================================================
Performing a word count on text data in HDFS
================================================

This example counts the number of words in text files that are stored in HDFS.


Who is this for?
================

This example is for users of a Spark cluster who wish to run a PySpark job--with
the YARN resource manager--that reads and processes text files stored in HDFS.


.. _`scale-spark-wordcount-before-you-start`:

Before you start
================

Download the
:download:`spark-wordcount.py example script <spark-wordcount/spark-wordcount.py>`
and the :download:`download-data.py script <spark-wordcount/download-data.py>`.

You need Spark running with the YARN resource manager and
the Hadoop Distributed File System (HDFS). You can install Spark, YARN and HDFS
using an enterprise Hadoop distribution such as
`Cloudera CDH <https://www.cloudera.com/products/apache-hadoop/key-cdh-components.html>`_
or `Hortonworks HDP <http://hortonworks.com/products/data-center/hdp/>`_.

You also need valid `Amazon Web Services <http://aws.amazon.com/>`_ (AWS)
credentials.


.. _`scale-spark-wordcount-load-hdfs-data`:

Load HDFS data
==============

Load the sample text data into HDFS. The following script 
transfers sample text data (approximately 6.4 GB) from a public Amazon S3 bucket
to the HDFS data store on the cluster.

Download the :download:`download-data.py script <spark-wordcount/download-data.py>`
to your cluster and insert your Amazon AWS credentials in the ``AWS_KEY`` and
``AWS_SECRET`` variables.

.. code-block:: python

    import subprocess

    AWS_KEY = ''
    AWS_SECRET = ''

    s3_path = 's3n://{0}:{1}@blaze-data/enron-email'.format(AWS_KEY, AWS_SECRET)
    cmd = ['hadoop', 'distcp', s3_path, 'hdfs:///tmp/enron']
    subprocess.call(cmd)


NOTE: The ``hadoop distcp`` command might fail to run on smaller Amazon EC2
instance sizes due to memory limits.

Run the ``download-data.py`` script on the Spark cluster:

.. code-block:: bash

    $ python download-data.py

After a few minutes, the text data is loaded into HDFS and ready for
analysis.


.. _`scale-spark-wordcount-run-hdfs-job`:

Running the job
===============

The following script reads the text files downloaded in the previous
step and counts all of the words.
Download the
:download:`spark-wordcount.py example script <spark-wordcount/spark-wordcount.py>`
to your cluster, and then replace ``HEAD_NODE_IP`` with the IP address of the head
node. 

.. code-block:: python

    # spark-wordcount.py
    from pyspark import SparkConf
    from pyspark import SparkContext

    HDFS_MASTER = 'HEAD_NODE_IP'

    conf = SparkConf()
    conf.setMaster('yarn-client')
    conf.setAppName('spark-wordcount')
    conf.set('spark.executor.instances', 10)
    sc = SparkContext(conf=conf)

    distFile = sc.textFile('hdfs://{0}:9000/tmp/enron/*/*.txt'.format(HDFS_MASTER))

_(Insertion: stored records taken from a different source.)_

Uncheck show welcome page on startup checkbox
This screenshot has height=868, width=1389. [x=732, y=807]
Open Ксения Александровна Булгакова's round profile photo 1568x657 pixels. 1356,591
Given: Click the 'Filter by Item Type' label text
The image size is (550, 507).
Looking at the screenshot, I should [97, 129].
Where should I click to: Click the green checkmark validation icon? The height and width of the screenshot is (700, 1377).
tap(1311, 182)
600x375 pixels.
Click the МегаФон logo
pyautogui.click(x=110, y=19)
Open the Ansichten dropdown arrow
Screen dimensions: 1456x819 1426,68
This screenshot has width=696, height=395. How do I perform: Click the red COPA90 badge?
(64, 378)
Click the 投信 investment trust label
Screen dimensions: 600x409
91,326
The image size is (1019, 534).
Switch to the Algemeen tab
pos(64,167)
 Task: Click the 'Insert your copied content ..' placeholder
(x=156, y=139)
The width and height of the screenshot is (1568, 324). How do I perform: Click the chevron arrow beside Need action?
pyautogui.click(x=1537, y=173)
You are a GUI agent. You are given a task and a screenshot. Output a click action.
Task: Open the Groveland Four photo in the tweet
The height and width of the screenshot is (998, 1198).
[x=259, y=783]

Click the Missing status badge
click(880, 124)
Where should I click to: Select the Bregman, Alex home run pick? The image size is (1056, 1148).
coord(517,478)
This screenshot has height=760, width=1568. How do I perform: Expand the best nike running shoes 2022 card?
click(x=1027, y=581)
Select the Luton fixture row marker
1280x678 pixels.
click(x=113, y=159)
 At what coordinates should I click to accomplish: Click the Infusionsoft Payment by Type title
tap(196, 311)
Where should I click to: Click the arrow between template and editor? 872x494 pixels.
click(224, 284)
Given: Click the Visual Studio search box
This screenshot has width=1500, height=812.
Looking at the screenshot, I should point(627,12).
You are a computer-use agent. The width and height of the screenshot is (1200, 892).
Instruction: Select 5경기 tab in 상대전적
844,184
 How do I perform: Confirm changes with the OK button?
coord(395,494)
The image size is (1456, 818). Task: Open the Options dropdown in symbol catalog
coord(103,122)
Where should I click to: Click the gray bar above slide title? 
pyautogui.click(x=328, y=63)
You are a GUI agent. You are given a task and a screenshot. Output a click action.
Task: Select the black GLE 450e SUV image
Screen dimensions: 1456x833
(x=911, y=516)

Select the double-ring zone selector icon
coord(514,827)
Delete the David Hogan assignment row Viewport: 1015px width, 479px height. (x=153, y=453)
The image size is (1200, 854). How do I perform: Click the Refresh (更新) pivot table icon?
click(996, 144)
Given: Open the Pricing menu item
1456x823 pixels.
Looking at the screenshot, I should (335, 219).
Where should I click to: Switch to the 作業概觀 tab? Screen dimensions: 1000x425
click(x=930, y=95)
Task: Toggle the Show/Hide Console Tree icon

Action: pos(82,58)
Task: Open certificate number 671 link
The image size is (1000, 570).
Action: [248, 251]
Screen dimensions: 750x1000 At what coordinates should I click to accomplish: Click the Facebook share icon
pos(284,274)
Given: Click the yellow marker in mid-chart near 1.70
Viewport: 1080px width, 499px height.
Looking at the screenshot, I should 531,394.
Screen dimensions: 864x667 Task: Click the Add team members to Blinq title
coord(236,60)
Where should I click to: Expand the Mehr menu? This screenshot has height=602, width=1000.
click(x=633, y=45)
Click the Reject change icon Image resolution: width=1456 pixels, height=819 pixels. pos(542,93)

    nonempty_lines = distFile.filter(lambda x: len(x) > 0)
    print 'Nonempty lines', nonempty_lines.count()

    words = nonempty_lines.flatMap(lambda x: x.split(' '))

    wordcounts = words.map(lambda x: (x, 1)) \
                      .reduceByKey(lambda x, y: x+y) \
                      .map(lambda x: (x[1], x[0])).sortByKey(False)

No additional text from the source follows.